RANDHEX=`openssl rand -hex 32`
echo $RANDHEX
Create config.yaml
echo "proxy:" > config.yaml
echo " secretToken: '$RANDHEX'" >> config.yaml
cat config.yaml
Let’s add the JupyterHub helm repository to your helm, so you can install JupyterHub from it.
This makes it easy to refer to the JupyterHub chart without having to use a long URL each time.
helm repo add jupyterhub https://jupyterhub.github.io/helm-chart/
helm repo update
Now you can install the chart!
Run this command from the directory that contains the config.yaml file to spin up JupyterHub:
Save variables for Helm.
G_KUBE_CURCONT=`kubectl config current-context`
echo $G_KUBE_CURCONT
echo "# The Google Cloud Kubernetes current context " >> 01_vars.sh
echo "G_KUBE_CURCONT=$G_KUBE_CURCONT" >> 01_vars.sh
G_KUBE_NAMESPACE=$G_PROJECT_NAME
echo $G_KUBE_NAMESPACE
echo "# The Google Cloud Kubernetes namespace " >> 01_vars.sh
echo "G_KUBE_NAMESPACE=$G_KUBE_NAMESPACE" >> 01_vars.sh
# The relase name must NOT contain underscores "_"
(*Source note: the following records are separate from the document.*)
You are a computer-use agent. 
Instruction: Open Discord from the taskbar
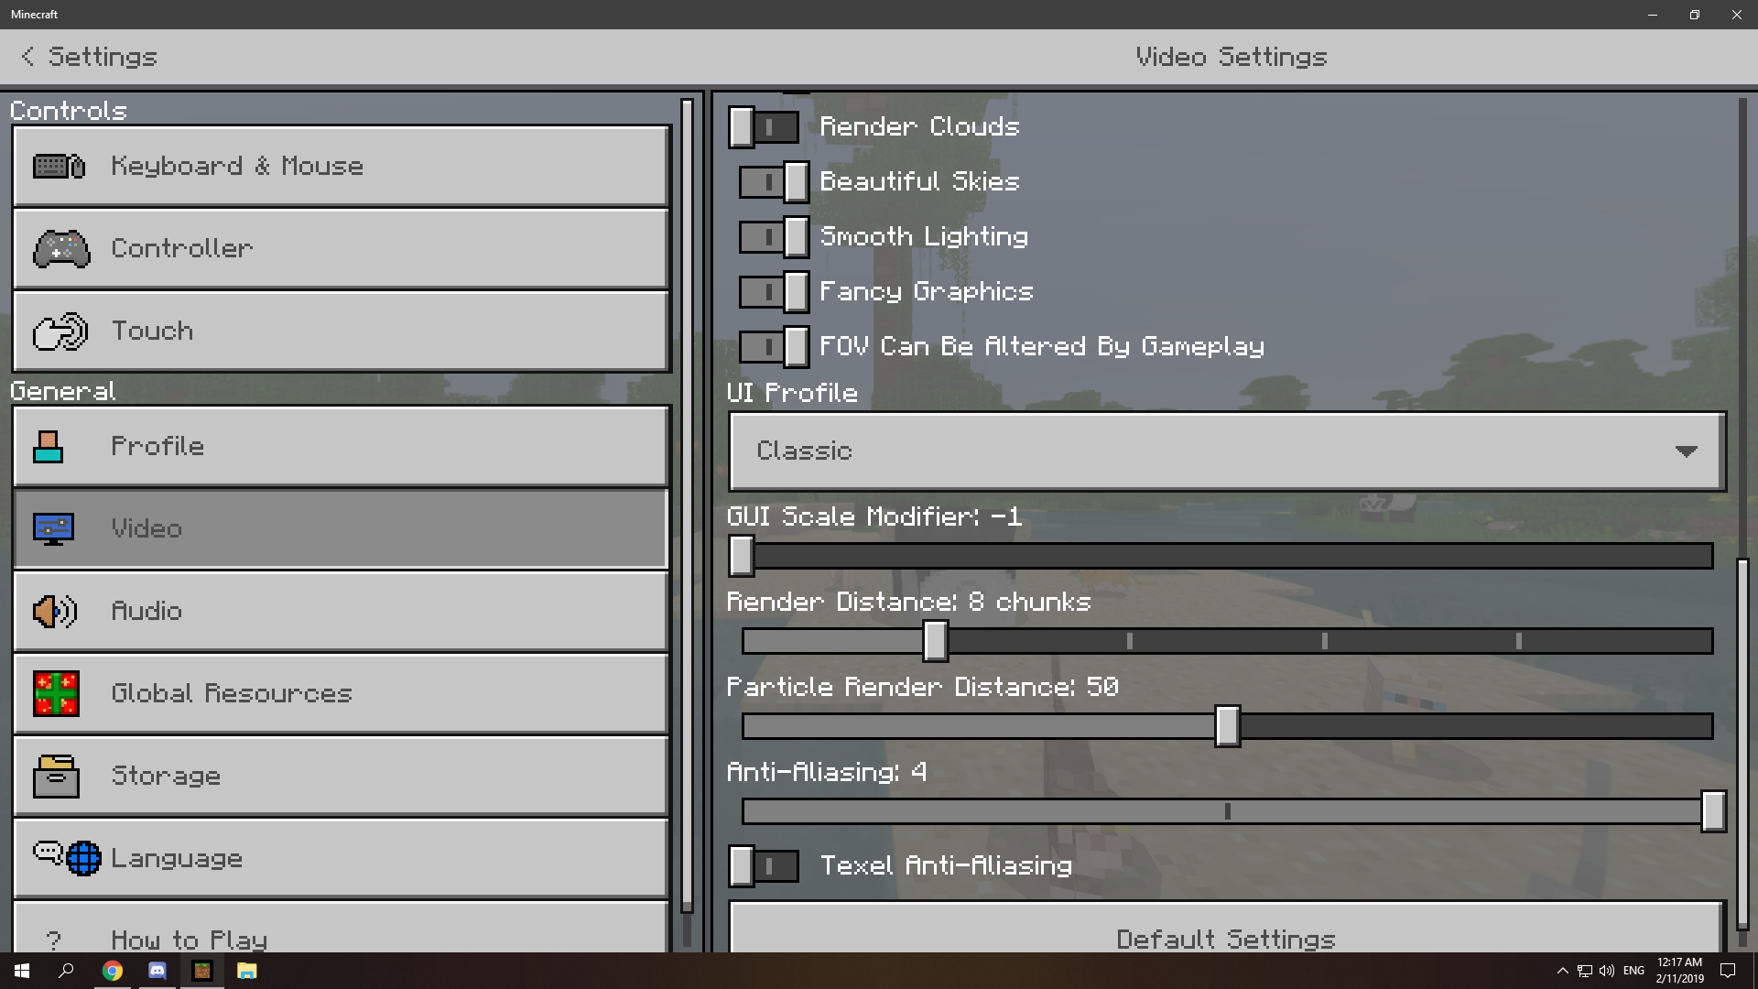tap(157, 971)
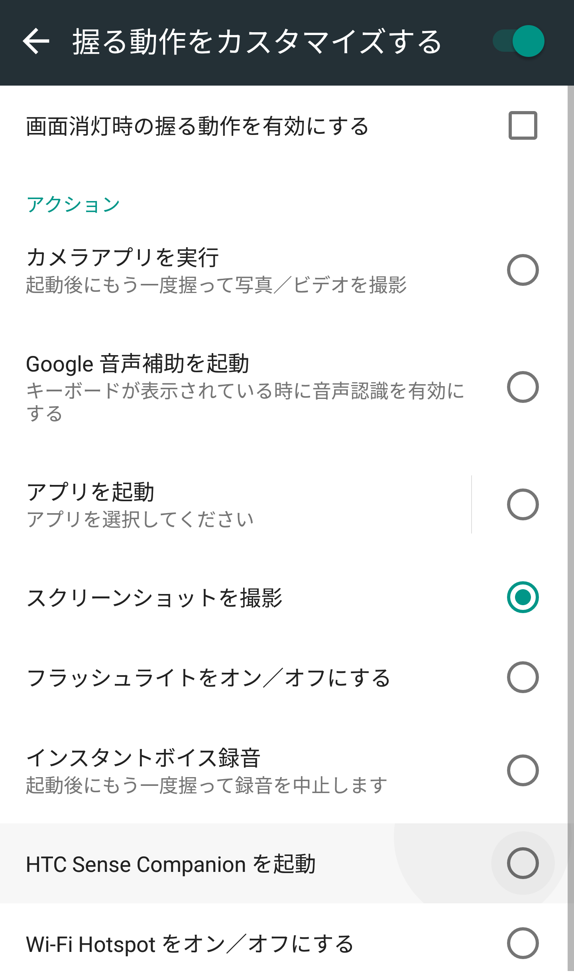The width and height of the screenshot is (574, 977).
Task: Select the launch app radio button
Action: [x=523, y=504]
echo "# The Helm version " >> 01_vars.sh
echo "H_VERSION=v0.6" >> 01_vars.sh
echo "# The Helm release name " >> 01_vars.sh
echo "H_RELEASE=jup-01" >> 01_vars.sh
source 01_vars.sh
Create name namespace
# See first
kubectl get namespaces
# This should be empty
kubectl config view | grep namespace:
# create
kubectl config set-context $G_KUBE_CURCONT --namespace=$G_KUBE_NAMESPACE
kubectl config view | grep namespace:
Install
helm install jupyterhub/jupyterhub --version=$H_VERSION --name=$H_RELEASE --namespace=$G_KUBE_NAMESPACE -f config.yaml
You can find if the hub and proxy is ready by doing:
kubectl --namespace=$G_KUBE_NAMESPACE get pod
# Bug finding
HUB=`kubectl --namespace=$G_KUBE_NAMESPACE get pod | grep "hub-" | cut -d " " -f1`
kubectl describe pods $HUB
PROXY=`kubectl --namespace=$G_KUBE_NAMESPACE get pod | grep "proxy-" | cut -d " " -f1`
kubectl describe pods $PROXY
PREPULL1=`kubectl --namespace=$G_KUBE_NAMESPACE get pod | grep "pre-" | head -n 1 | tail -n 1 | cut -d " " -f1`
kubectl describe pods $PREPULL1
PREPULL2=`kubectl --namespace=$G_KUBE_NAMESPACE get pod | grep "pre-" | head -n 2 | tail -n 1 | cut -d " " -f1`
You can find the public IP of the JupyterHub by doing:
kubectl --namespace=$G_KUBE_NAMESPACE get svc
kubectl --namespace=$G_KUBE_NAMESPACE get svc proxy-public
kubectl --namespace=$G_KUBE_NAMESPACE describe svc proxy-public
Get the external IP and open
EXTIP=`kubectl --namespace=$G_KUBE_NAMESPACE get svc proxy-public | grep "LoadBalancer" | awk '{print $4}'`
open http://$EXTIP
JupyterHub is running with a default dummy authenticator so entering any username and password combination will let you enter the hub.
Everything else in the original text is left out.